# der Herbst kommt mit großen Schritten



## Knoblauchkröte (20. Aug. 2016)

Hi,

Der Wald wird immer bunter

MfG Frank


----------



## Digicat (20. Aug. 2016)

Ich würde meinen das sind Trockenschäden.

Für den Herbst ist es doch wirklich noch ein bisserl zu früh.

LG
Helmut


----------



## Knoblauchkröte (20. Aug. 2016)

Hi Helmut

natürlich ist das Trockenheitsstreß. Hier hats die letzten 10 Wochen kaum geregnet, alles schön ums Dorf herumgezogen

MfG Frank


----------



## Muschelschubserin (20. Aug. 2016)

Also Frank, für diese Überschrift zu dieser Jahreszeit vergebe ich kein "gefällt mir".........

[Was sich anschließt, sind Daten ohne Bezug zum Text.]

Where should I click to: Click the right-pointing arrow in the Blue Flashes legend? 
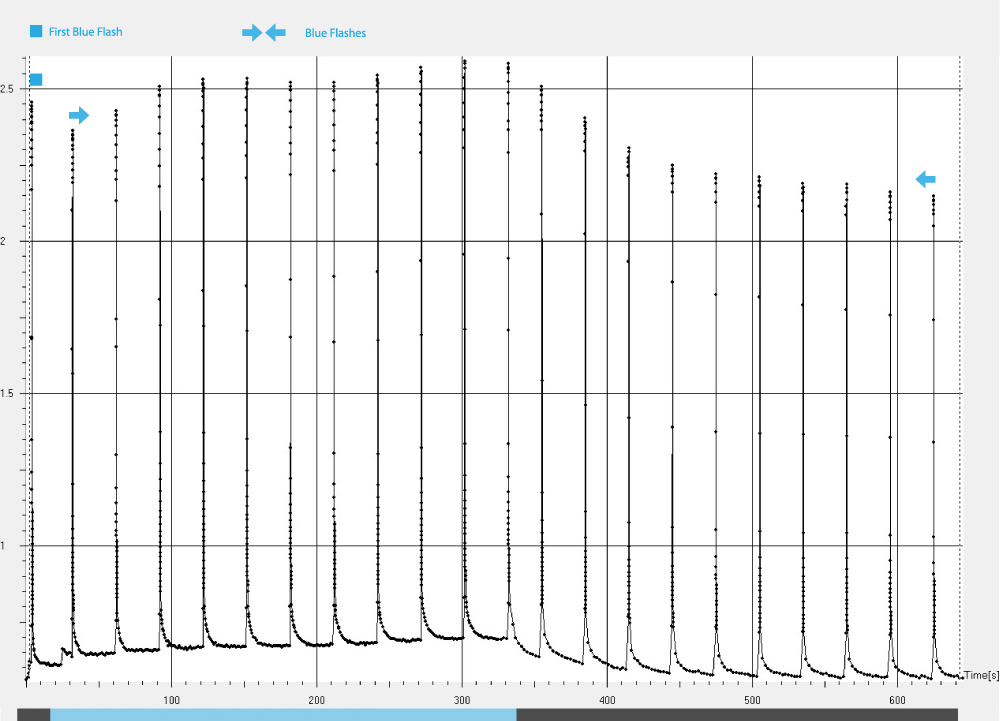point(252,33)
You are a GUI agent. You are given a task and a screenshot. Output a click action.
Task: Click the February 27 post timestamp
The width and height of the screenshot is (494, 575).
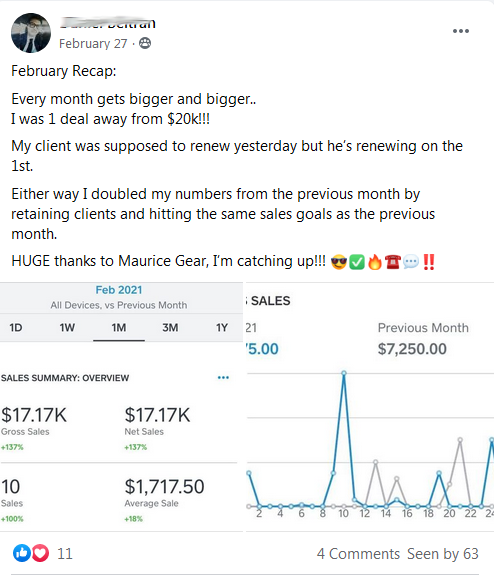[x=93, y=44]
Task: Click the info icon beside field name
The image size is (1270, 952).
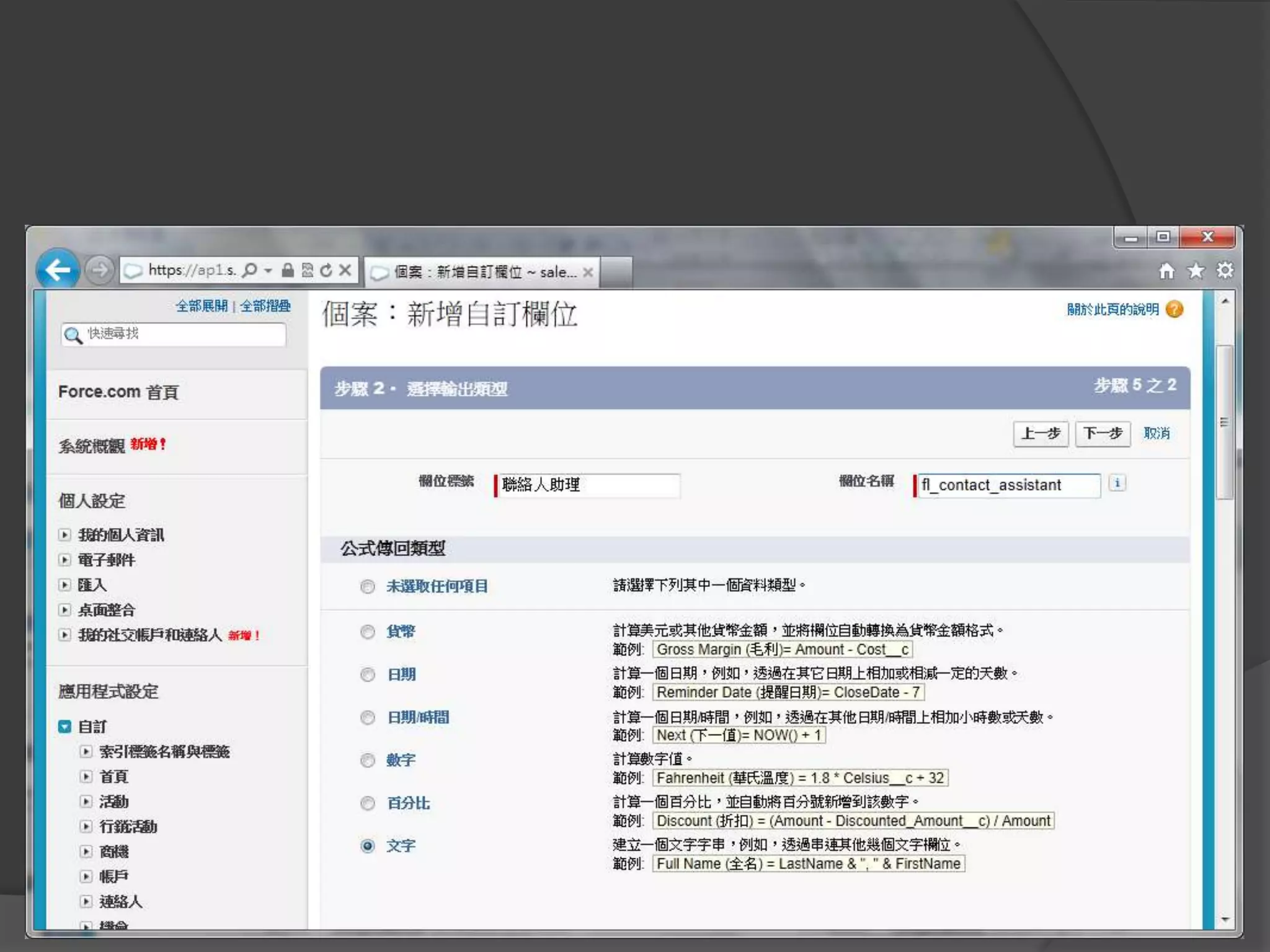Action: 1117,483
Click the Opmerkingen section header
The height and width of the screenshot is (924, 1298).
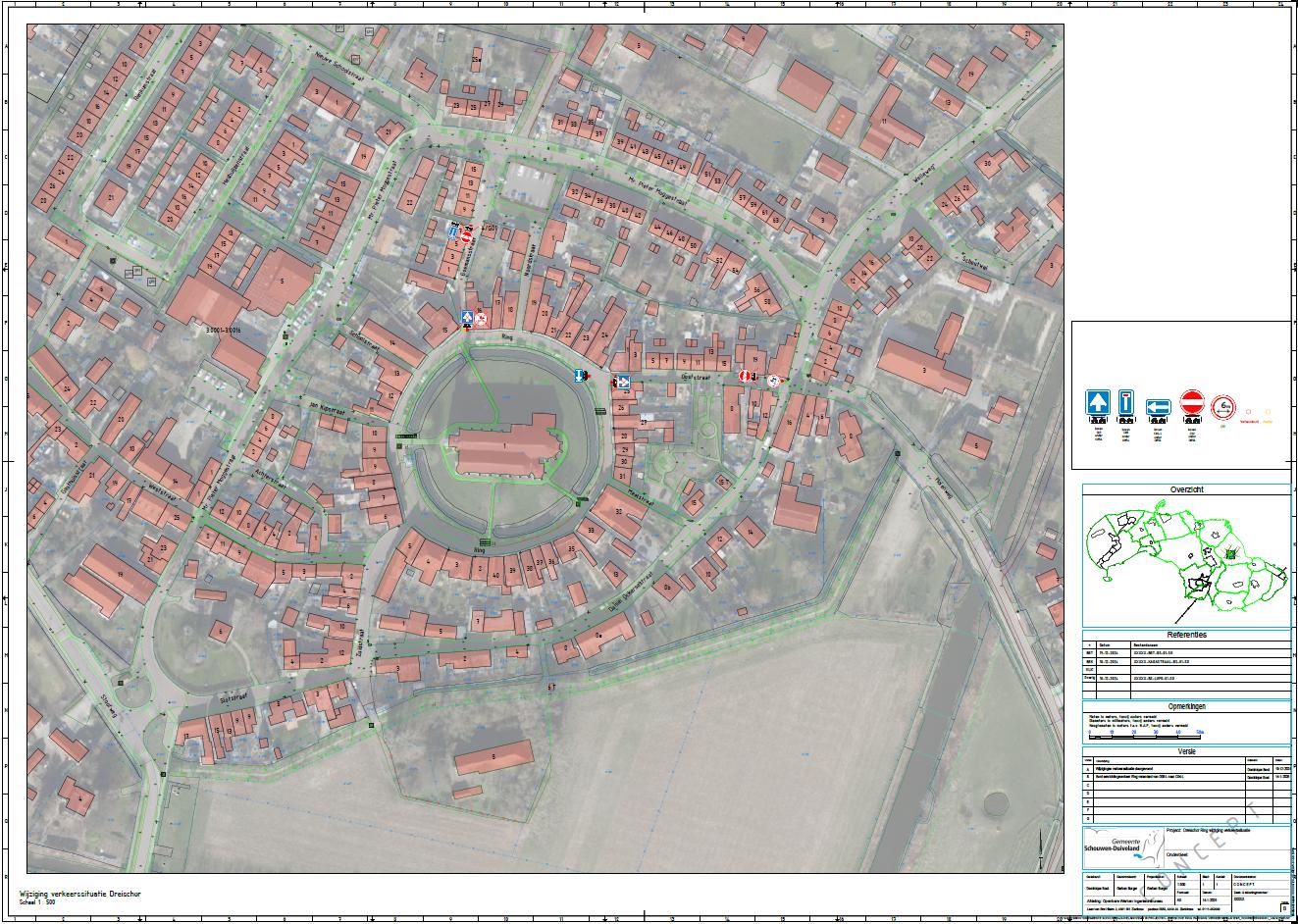tap(1186, 706)
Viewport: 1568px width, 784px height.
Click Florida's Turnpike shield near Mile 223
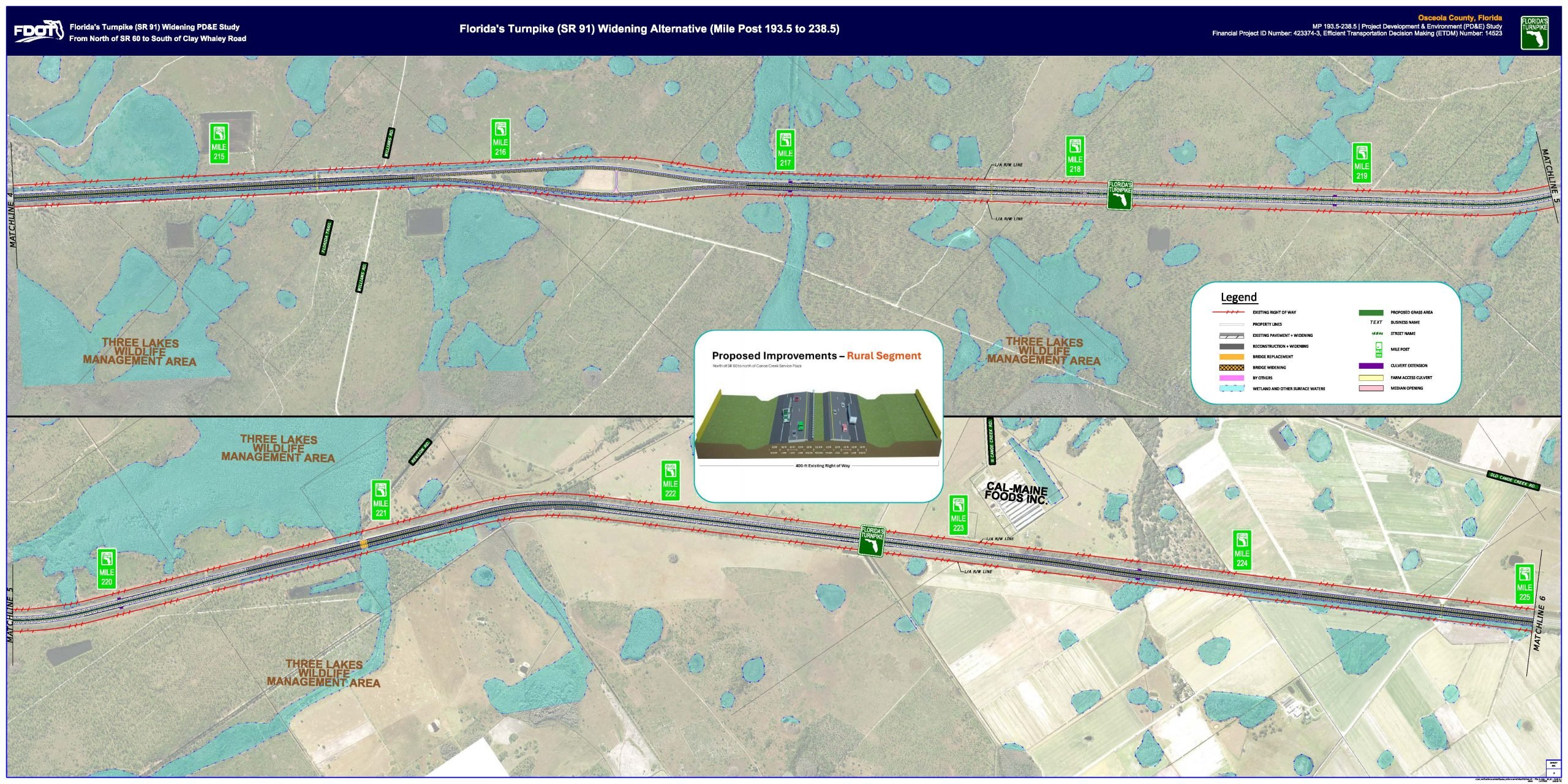pos(873,541)
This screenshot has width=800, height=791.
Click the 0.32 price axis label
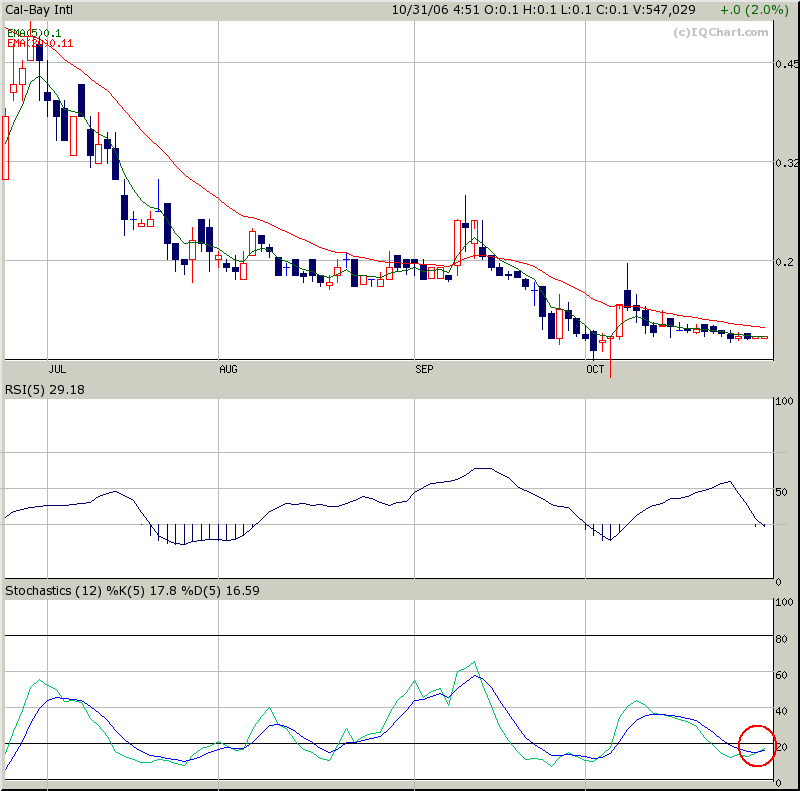787,162
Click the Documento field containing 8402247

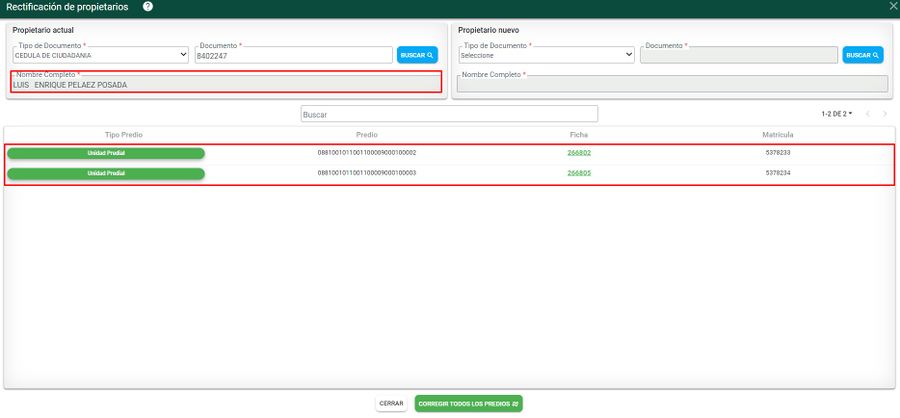click(x=293, y=56)
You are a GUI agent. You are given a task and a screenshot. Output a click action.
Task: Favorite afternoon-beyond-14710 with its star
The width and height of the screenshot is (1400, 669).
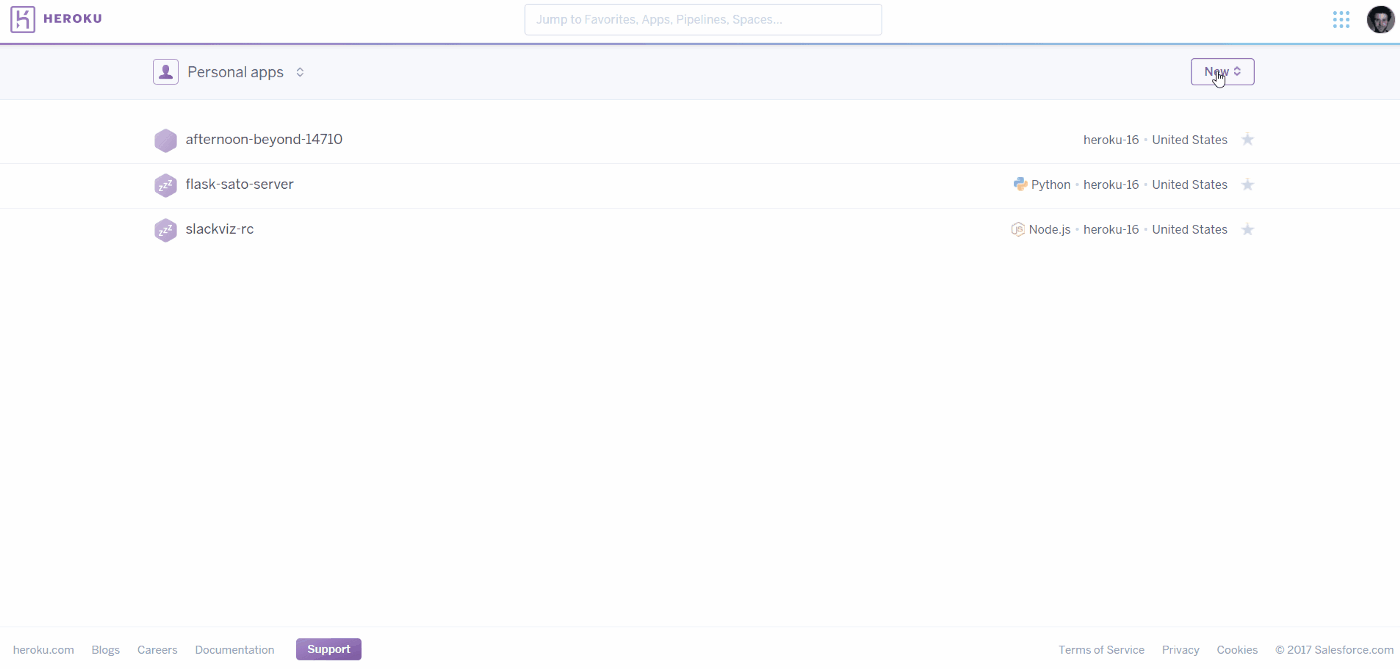(1247, 140)
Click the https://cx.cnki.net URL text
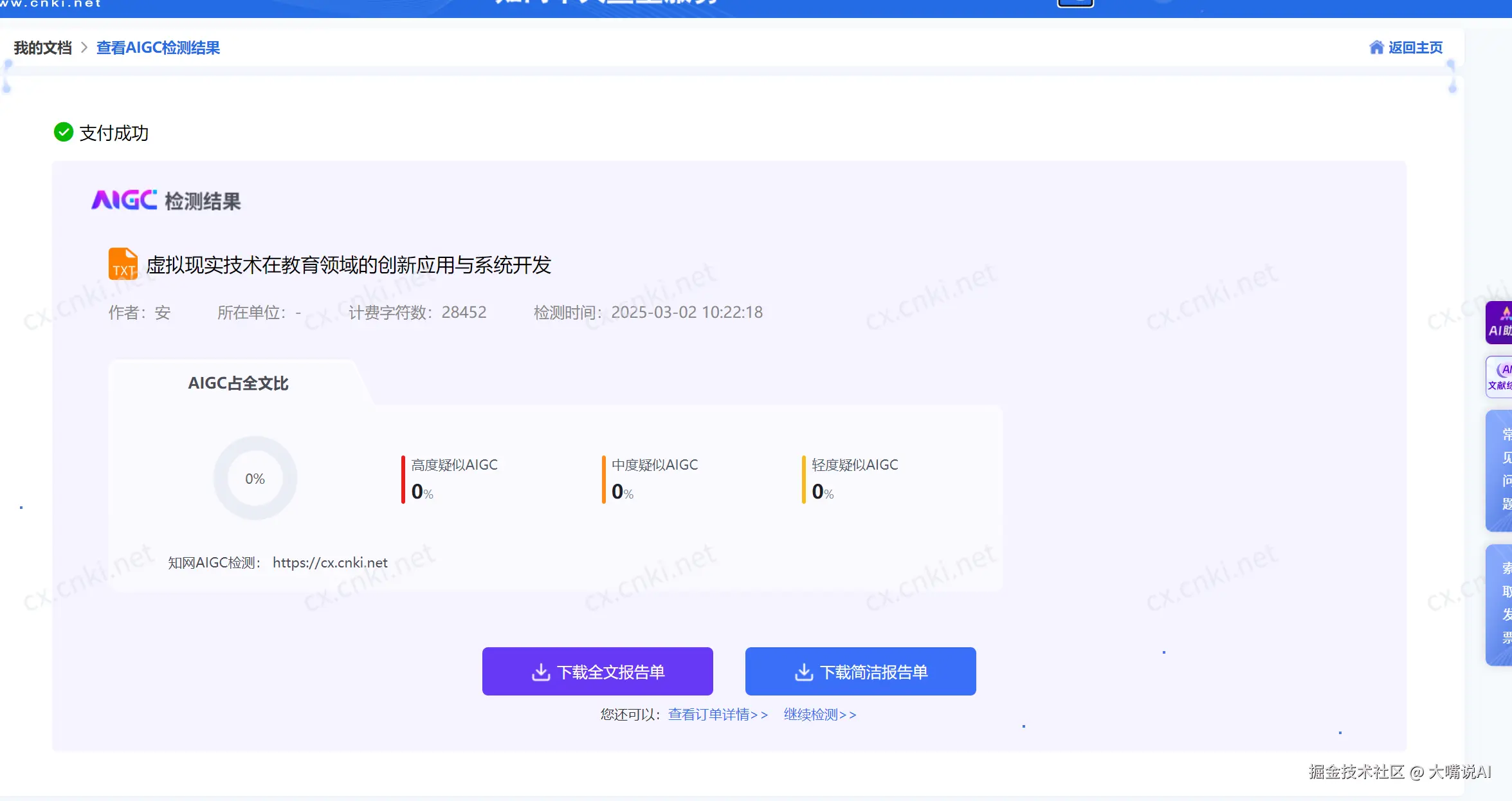 330,563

Und die hier   haben mich heute auch eher an Oktober denken lassen.


----------



## Michael H (20. Aug. 2016)

Hallo

Wie der Herbst kommt ...?
Wo war den der Sommer ...?

Ab und zu mal ein paar Tage schon und dann wieder nur 20 Grad am Tag . Vor 2 Wochen bin ich morgens aus dem Haus zur Arbeit bei 8 Grad .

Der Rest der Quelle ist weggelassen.